22 enero, 2017 – Espiritualidad digital

La lámpara y el sol

Hay dos formas posibles de iluminar una habitación oscura: encender dentro de ella una bombilla, o abrir las ventanas y dejar entrar la luz del sol.

Si enciendes una bombilla, toda la luz queda dentro de la estancia. Apetece quedarse allí, porque asumes que fuera es de noche. ¿Dónde irías? Mejor te acomodas, te sirves algo, y lees o juegas. Muchos iluminan su existencia de esta forma: tienen trabajo, tienen sus seres queridos, disfrutan del deporte y creen que no necesitan nada más. ¿Para qué romper los estrechos límites de sus vidas y salir fuera? Alguien debería avisarles de algo que quizá no sepan: las bombillas siempre se acaban fundiendo.

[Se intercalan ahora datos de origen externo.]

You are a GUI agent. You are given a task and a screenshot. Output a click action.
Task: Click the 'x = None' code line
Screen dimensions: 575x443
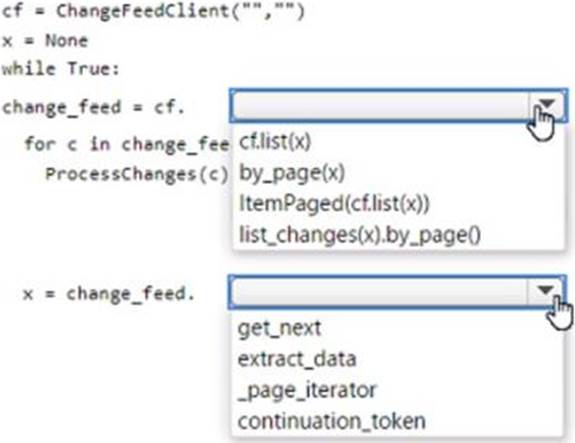click(x=45, y=40)
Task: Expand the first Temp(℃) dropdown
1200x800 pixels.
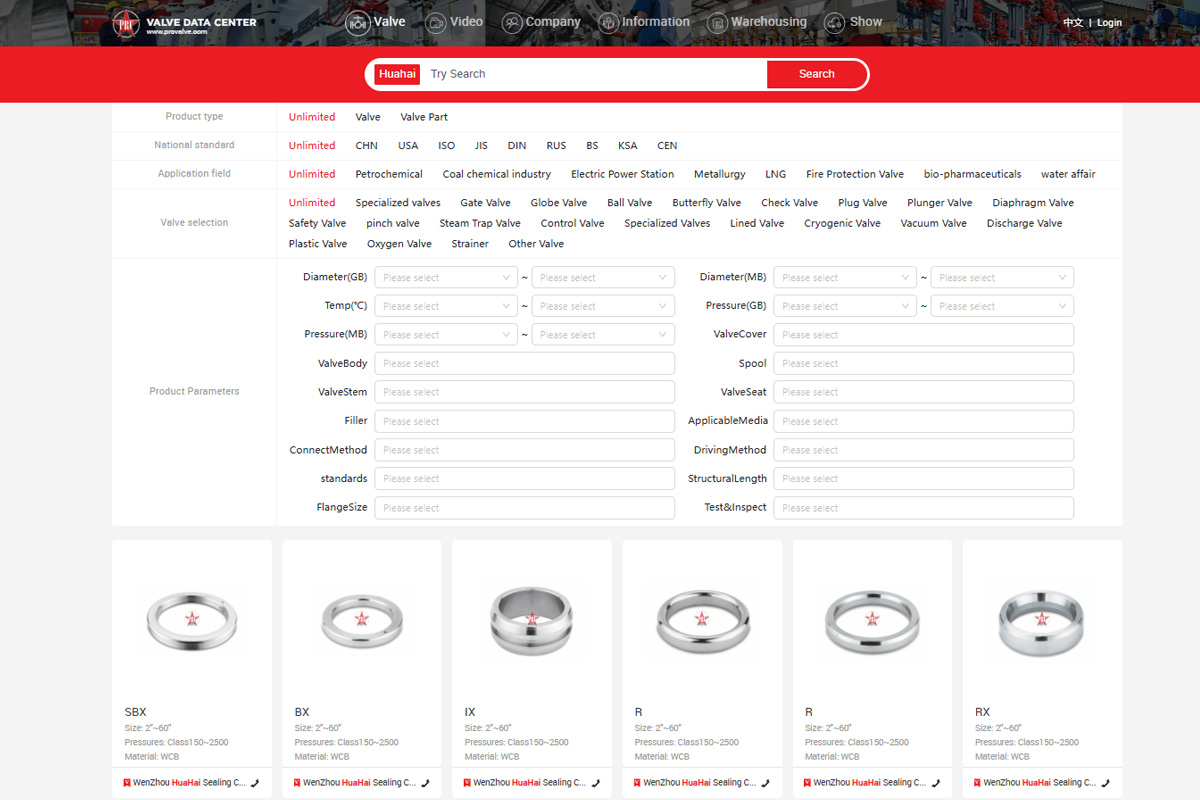Action: [x=445, y=306]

El pueblo que habitaba en tinieblas vio una luz grande. La segunda forma de iluminar una habitación consiste en abrir las ventanas y dejar entrar al sol con toda su fuerza. La habitación, entonces, se te vuelve cárcel ante la belleza del mundo exterior. Te vistes aprisa y sales. Sucede cuando dejas que Cristo, el Sol de Dios, entre en tu vida. Venid y seguidme, y os haré pescadores de hombres. Lleno de ilusión, te revistes de Cristo y lo abandonas todo. Eres un aventurero de la mañana, un apóstol.